Tardive dyskinesia (TD) is a movement disorder that causes a range of muscle movements in the face, neck, torso, arms and legs. TD symptoms are beyond a person’s control. These symptoms can make routine physical functioning difficult, significantly affecting quality of life.
Tardive dyskinesia (TD) is a real, chronic condition associated with taking certain mental health medicines (antipsychotics) and some people may experience mild, moderate or severe uncontrollable TD movements in the face, torso, limbs, and fingers or toes. Movements may appear rapid and jerky or slow and writhing. TD is unlikely to improve without treatment
Symptoms of TD can include:
- Jerking hand and leg movements
- Neck twisting
- Difficulty swallowing
- Eye blinking and grimacing
- Lip smacking and involuntary tongue movements
What Causes TD?
Taking certain mental health medicines (antipsychotics) for a while is thought to result in too much dopamine activity in the brain, which could lead to uncontrolled body movements known as TD.These medicines may have been prescribed to treat one of the following conditions:
- Bipolar disorder
- Schizoaffective disorder
- Anxiety disorder
Other prescription medicines used to treat upset stomach, nausea, and vomiting may also cause TD.
Anyone taking an antipsychotic may develop TD, but the risk of TD can be higher for certain people:
- Older adults
- Those with a family history of TD
- Person with substance use disorder
How Is Tardive Dyskinesia Treated?
No matter if you have mild, moderate, or severe uncontrollable body movements, the first step on your treatment journey is talking with a healthcare provider.
While your primary care physician may be the healthcare provider you’re used to seeing, they may refer you to a psychiatrist, neurologist, or other provider who has more experience diagnosing and treating tardive dyskinesia (TD).
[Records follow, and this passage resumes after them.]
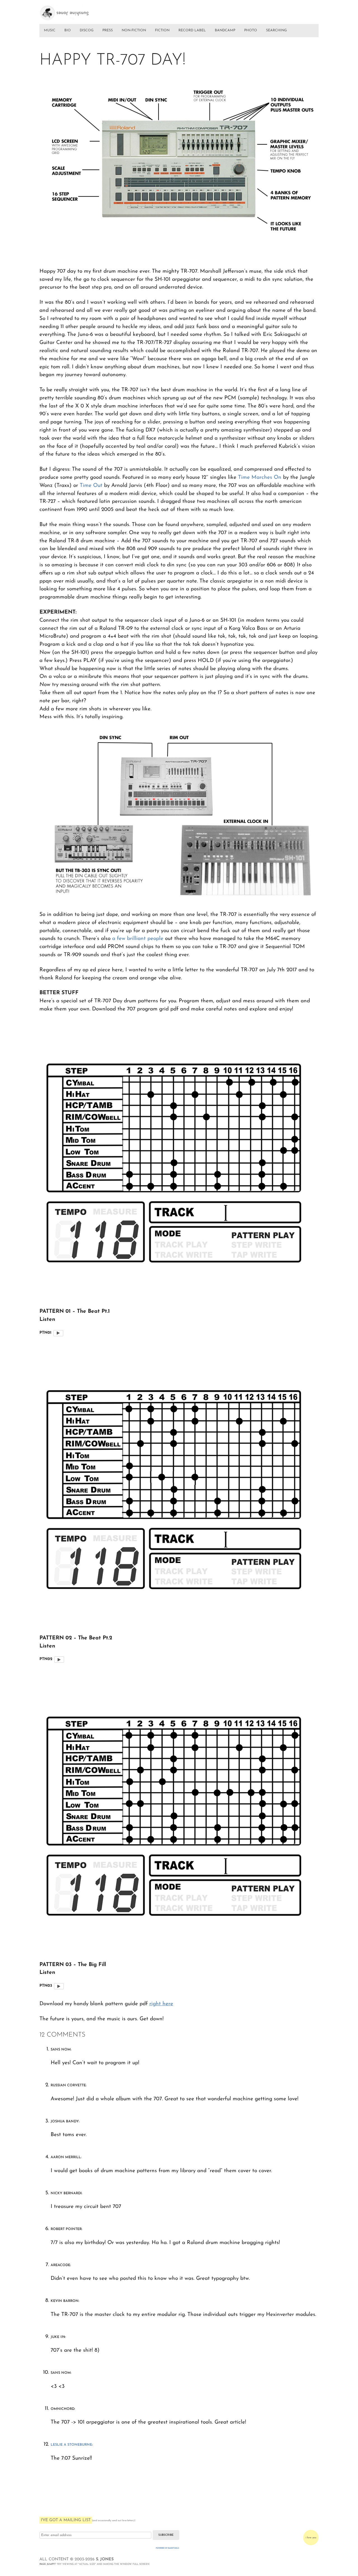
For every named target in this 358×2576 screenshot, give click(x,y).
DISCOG (86, 30)
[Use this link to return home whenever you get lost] (72, 10)
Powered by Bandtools (167, 2548)
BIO (67, 30)
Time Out (91, 485)
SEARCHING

Find a healthcare provider with experience diagnosing and treating TD.
It is important to work with your prescriber and have honest conversations about your symptoms, treatment and any changes you feel are affecting your health.
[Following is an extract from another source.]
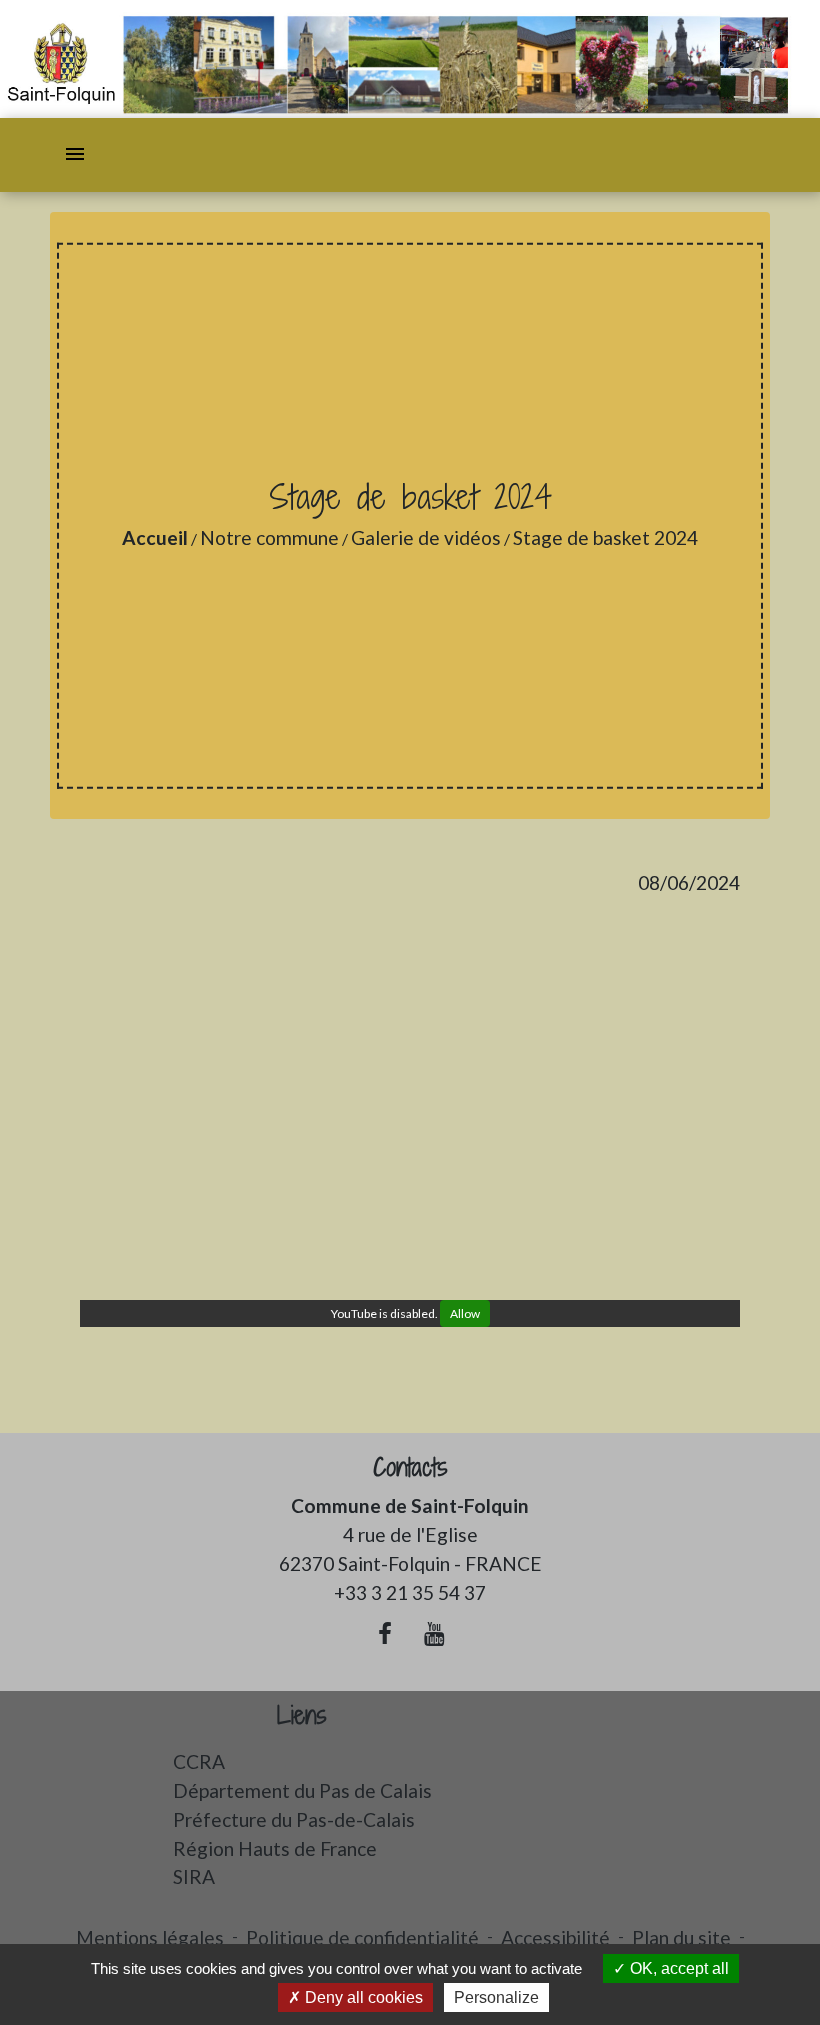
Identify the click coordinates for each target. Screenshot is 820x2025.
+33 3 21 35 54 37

How Else Can I Manage Tardive Dyskinesia?
Your health care provider will continue to monitor your symptoms and treatment plan, but you can also take an active role in your care to help manage TD:
- Make sure you have a routine symptom assessment every three months
- Keep track of your symptoms and let your provider know about any new ones
- Talk to your provider about your daily functioning and quality of life
- Practice self-care that includes physical activity
Exercise can help relieve movement symptoms, including tremors and those related to balance, gait and flexibility. It also helps balance blood sugar levels and improve hormonal balance for better management of type 2 diabetes.